A Review of Sarah Cannon’s The Shame of Losing: The Most Honest Thing You’ll Read This Year
Review by Tyler Rose LaMay, Collateral Intern
Shame is the ugly bridesmaid’s dress that gets shoved into the dark recesses of a closet. We know it’s there, and from time to time, thoughts of it drift into our consciousness. We become adept at shoving it sideways, looking around it, keeping the torment and the guilt of our shame to ourselves. Sarah Cannon’s The Shame of Losing is an open, honest look at a life, a family, and a marriage forever changed by a traumatic event. In effect, Cannon throws open the closet door where shame is draped and lets us all inside.
In 2007, on an average fall day in Seattle, Cannon, a young mother and wife whose life is on a path to be everything she hoped it would be, gets a phone call. Her strapping woodsman of a husband has suffered a near fatal accident on the job. What follows is a journey of learning and losing.
Cannon starts by laying out all the details of the accident in the first five pages. This straightforward approach is refreshing to see after all the drawn-out suspense that defines most of our news and recreational reading. America’s wound culture is immediately satiated, allowing readers to the focus on the aftermath and the realness that Cannon shows in her experience.
It’s shameful, but everyone does it. We make comparisons to worse tragedies all the time. It’s something I try to be careful of now, knowing how it doesn’t change reality, or work in any case, to make you feel less alone. (20)
Losing calls the reader to question what they would do if life as they knew it changed irrevocably. It’s not something we think of often. To admit to ourselves that we are human, we have limits, we can’t succeed always, and sometimes, it’s healthier to lose. I see this too often, as a recent college graduate. At university, both faculty and students push themselves over the edge while trying to “do more” or “be better.” When spread too thin, we lose the ability to care deeply and connect. Losing not only forces you to slow down but reminds you it’s okay.
Cannon eases us into some softer moments. We learn about her childhood and falling in love with her husband. Cannon sets the stage, adding depth and drawing us further in with her while allowing us to process what has happened. She lets us know about her family and her past, the peaceful memories of childhood, that give us insight into the person she is now:
It was always a special treat to ride alongside Dad in the ‘46 Chevy pickup, the truck that would become a father-son weekend restoration project, the truck that would eventually be my wheels for high school. (13)
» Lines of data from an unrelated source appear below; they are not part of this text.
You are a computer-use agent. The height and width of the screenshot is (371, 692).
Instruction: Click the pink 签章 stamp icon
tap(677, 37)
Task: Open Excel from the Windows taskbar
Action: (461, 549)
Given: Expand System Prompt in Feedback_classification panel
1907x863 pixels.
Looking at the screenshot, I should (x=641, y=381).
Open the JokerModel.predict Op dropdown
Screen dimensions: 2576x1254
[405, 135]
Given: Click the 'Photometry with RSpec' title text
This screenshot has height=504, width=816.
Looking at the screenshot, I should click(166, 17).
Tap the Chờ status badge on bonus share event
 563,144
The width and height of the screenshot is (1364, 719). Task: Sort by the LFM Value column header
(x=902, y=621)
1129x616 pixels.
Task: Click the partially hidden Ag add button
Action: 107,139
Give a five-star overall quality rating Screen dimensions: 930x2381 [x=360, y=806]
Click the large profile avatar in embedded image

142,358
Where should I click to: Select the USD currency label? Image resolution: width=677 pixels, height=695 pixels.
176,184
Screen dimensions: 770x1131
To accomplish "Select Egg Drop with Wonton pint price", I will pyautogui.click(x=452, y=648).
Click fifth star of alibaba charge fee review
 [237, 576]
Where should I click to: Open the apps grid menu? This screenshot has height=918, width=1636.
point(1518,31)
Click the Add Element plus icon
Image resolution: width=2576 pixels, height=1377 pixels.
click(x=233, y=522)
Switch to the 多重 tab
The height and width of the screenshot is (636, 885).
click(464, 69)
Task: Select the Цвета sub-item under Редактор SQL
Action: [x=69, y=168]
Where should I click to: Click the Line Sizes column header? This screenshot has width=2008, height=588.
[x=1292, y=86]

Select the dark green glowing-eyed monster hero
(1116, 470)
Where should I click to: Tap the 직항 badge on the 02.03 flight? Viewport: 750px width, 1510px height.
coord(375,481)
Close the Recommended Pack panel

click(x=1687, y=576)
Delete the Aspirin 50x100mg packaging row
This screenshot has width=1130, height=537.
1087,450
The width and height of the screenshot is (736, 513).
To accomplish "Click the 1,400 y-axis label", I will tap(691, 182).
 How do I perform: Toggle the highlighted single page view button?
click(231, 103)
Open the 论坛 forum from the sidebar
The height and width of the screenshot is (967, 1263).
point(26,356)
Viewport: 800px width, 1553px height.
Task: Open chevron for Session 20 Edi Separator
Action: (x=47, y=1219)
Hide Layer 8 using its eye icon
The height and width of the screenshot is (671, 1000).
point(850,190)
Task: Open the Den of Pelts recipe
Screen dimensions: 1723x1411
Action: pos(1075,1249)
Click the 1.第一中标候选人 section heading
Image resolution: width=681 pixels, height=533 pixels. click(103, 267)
A frank and honest storyteller, Cannon includes letters she wrote, journal entries, stories, and a small script along with her narrative, showcasing her ability to relate and hold her audience close while maintaining vulnerability. She never sugarcoats what happened or how she feels, showing us her struggle with all the ambiguity present in her life and her difficult battle with it. Never pretending to be more or less than who she is, her authenticity seeps through the pages, which might be the best aspect of the work. In a time of filters and carefully posed and scripted expressions, Losing is a real story laid bare. Canon isn’t shy about telling you how hard and imperfect her process was.
My peace wasn’t always available to me the first year after Matt’s accident, nor was it the years after when I felt it “should” be. It is good practice to offer the basic seeds for a practice in mindfulness – the breathing, the mantras, the smiling – but in my experience as a trauma survivor, the most valuable tool is knowing how to hold the in-between spaces. It is a confusing place to dwell. But, patience with ambiguity is the only way. (121)
Cannon navigates this ambiguity both within herself and within those around her. From her parents who seem less interested in helping with their grandkids, to her mother-in-law who seems to be trying to take her place rather than help her, to her friends that drift away. She exposes the society we are present in today, where kind words are easy, but true actions are rare. Cannon questions whether it is her specific situation creating distance, or if it is a natural response to stress.
Were they scared to be close, knowing it was the kind of freak accident that could happen to anyone? Or was it me, pushing them away? (84)
We are called to wonder about the connections and the closeness in our own lives. What expectations do we hold to ourselves and to others? What is the reality, in comparison? How are we presenting our own stories of trauma and survival while honoring the truth and how we live with it? This seems to be the real triumph of Losing. Cannon holds up the truth of this terrible trauma that occurred in her life and at the same time finds a way to live within it and beyond it.
Cannon’s language is causal and clear, presented right there on the page. Losing is not a love story, or a story of miracles; it’s a story of reality and strength, hardship and struggle, learning and acceptance. It takes a hard look at what happens after trauma—an experience we share and don’t share all at once—when every decision we need to make is tough and our humanity reels in recovery.